Saved entries

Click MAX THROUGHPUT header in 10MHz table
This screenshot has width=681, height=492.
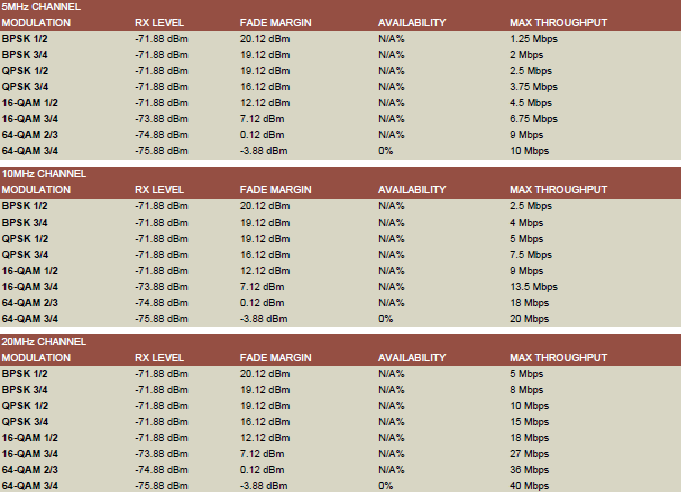pos(558,189)
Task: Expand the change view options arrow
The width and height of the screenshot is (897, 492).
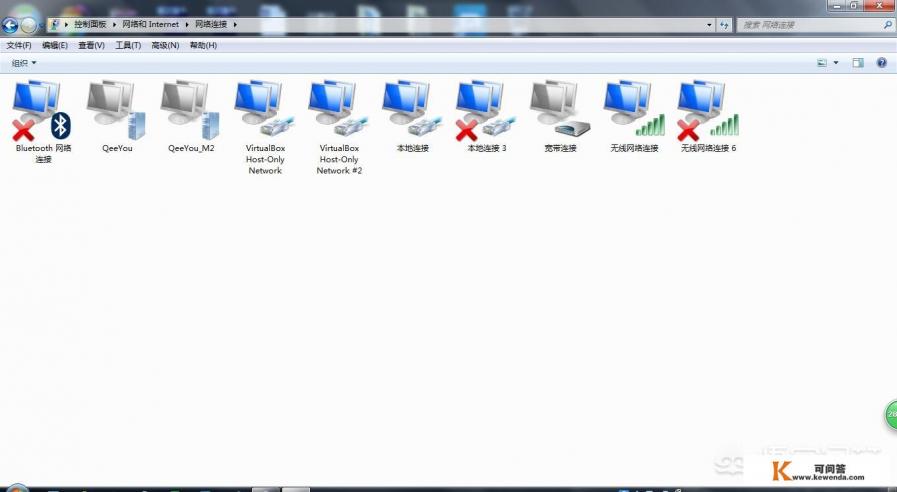Action: [x=836, y=63]
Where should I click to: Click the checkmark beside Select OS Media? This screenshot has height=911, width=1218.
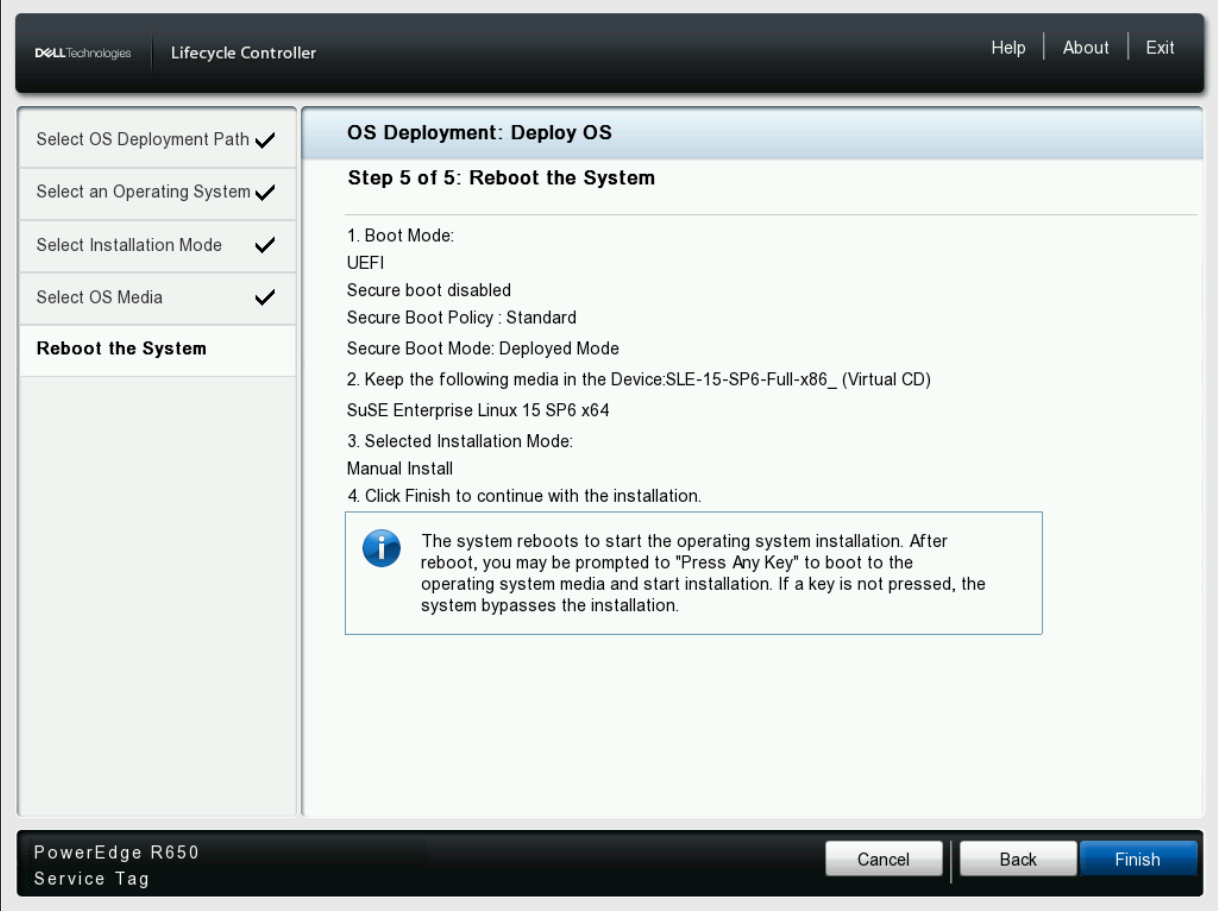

#### [Work request]
Each line above that has the word "Click" must be copied.

#### [Written solution]
Click MAX THROUGHPUT header in 10MHz table
Where should I click to: Click the checkmark beside Select OS Media? This screenshot has height=911, width=1218.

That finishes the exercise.